### Extract
* begin *

Investing for Non-Correlation: Reduce Your Risk and Increase Your Returns

Investing for Non-Correlation means investing in assets whose prices and investment performance do not relate to or change with the securities markets.  Non-correlating assets can be any asset that does not move in concert with the market whose systematic risk it is trying to be avoided, e.g. bonds, currencies, commodities, real estate, etc.  These non-correlating assets possess their own behavior and change based upon the supply demand situation, fundamentals or technicals of the security itself; not the broad capital markets.  Non-correlated investing reduces systematic risk.  Systematic risk is the risk inherent to an entire market (stock market, bond market, currency market, commodity market, etc.) or market segment, industry, etc.  Systematic risk can be measured using beta and can only be reduced by hedging, or asset allocation including investing in non-correlated assets.

For example, In the small cap and micro cap equity markets, non-correlating stocks can be identified.  These stocks will trade based upon the their own respective supply demand situation of the security and/or their own fundamentals and technicals.  They will not trade in concert with the S&P 500, NASDAQ Composite or even the Russell Microcap Index.  In this example, the benefits are that systematic risk is largely reduced.  Not completely obviated but definitely mitigated, such that the performance of the broad markets is not the performance of the securities selected.

* end *

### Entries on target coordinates
* begin *

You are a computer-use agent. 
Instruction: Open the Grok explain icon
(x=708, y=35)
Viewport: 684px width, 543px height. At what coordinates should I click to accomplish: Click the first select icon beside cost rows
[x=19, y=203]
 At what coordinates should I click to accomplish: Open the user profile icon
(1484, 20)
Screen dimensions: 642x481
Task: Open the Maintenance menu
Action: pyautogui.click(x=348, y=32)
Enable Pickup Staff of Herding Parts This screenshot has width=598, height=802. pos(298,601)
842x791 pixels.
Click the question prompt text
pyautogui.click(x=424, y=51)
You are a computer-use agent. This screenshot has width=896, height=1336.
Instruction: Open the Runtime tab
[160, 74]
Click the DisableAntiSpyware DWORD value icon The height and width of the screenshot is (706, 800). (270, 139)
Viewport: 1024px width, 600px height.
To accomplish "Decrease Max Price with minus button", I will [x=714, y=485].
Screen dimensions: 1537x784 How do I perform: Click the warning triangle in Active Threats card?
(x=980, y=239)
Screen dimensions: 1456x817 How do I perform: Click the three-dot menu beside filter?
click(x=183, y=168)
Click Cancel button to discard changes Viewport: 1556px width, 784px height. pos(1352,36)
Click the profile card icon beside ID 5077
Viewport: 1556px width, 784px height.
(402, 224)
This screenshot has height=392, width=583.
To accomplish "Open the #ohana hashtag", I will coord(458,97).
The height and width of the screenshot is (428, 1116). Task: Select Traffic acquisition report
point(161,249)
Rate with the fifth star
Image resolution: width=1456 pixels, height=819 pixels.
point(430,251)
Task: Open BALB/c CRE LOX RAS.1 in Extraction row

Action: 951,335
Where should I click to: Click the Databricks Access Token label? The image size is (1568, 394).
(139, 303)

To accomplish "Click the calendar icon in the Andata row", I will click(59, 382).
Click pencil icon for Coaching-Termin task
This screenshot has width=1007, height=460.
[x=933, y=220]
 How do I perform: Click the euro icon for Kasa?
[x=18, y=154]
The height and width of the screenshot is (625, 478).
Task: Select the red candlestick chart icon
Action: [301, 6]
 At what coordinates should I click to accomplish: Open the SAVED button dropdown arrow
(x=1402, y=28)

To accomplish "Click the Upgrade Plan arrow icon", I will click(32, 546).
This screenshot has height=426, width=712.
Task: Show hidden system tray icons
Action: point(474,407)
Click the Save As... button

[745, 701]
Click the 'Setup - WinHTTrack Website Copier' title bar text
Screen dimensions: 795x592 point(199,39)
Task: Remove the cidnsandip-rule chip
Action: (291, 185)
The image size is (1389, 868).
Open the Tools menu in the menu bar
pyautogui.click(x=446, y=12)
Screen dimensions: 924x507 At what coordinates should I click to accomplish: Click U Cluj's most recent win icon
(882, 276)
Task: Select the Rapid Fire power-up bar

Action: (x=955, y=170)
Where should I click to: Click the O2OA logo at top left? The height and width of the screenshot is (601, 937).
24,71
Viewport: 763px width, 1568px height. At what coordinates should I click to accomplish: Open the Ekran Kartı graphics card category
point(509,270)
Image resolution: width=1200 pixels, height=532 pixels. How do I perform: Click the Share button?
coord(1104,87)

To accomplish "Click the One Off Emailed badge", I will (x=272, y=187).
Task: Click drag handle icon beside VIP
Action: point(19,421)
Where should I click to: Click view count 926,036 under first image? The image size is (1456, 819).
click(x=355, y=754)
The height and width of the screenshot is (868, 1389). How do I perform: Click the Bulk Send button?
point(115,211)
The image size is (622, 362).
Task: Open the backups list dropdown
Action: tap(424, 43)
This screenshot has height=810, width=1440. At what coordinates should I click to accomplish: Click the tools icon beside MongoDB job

* end *

### Aim of the task
Quote the passage on non-correlated investing from "For example, In" up to and including "the securities selected.".

### Full output
For example, In the small cap and micro cap equity markets, non-correlating stocks can be identified.  These stocks will trade based upon the their own respective supply demand situation of the security and/or their own fundamentals and technicals.  They will not trade in concert with the S&P 500, NASDAQ Composite or even the Russell Microcap Index.  In this example, the benefits are that systematic risk is largely reduced.  Not completely obviated but definitely mitigated, such that the performance of the broad markets is not the performance of the securities selected.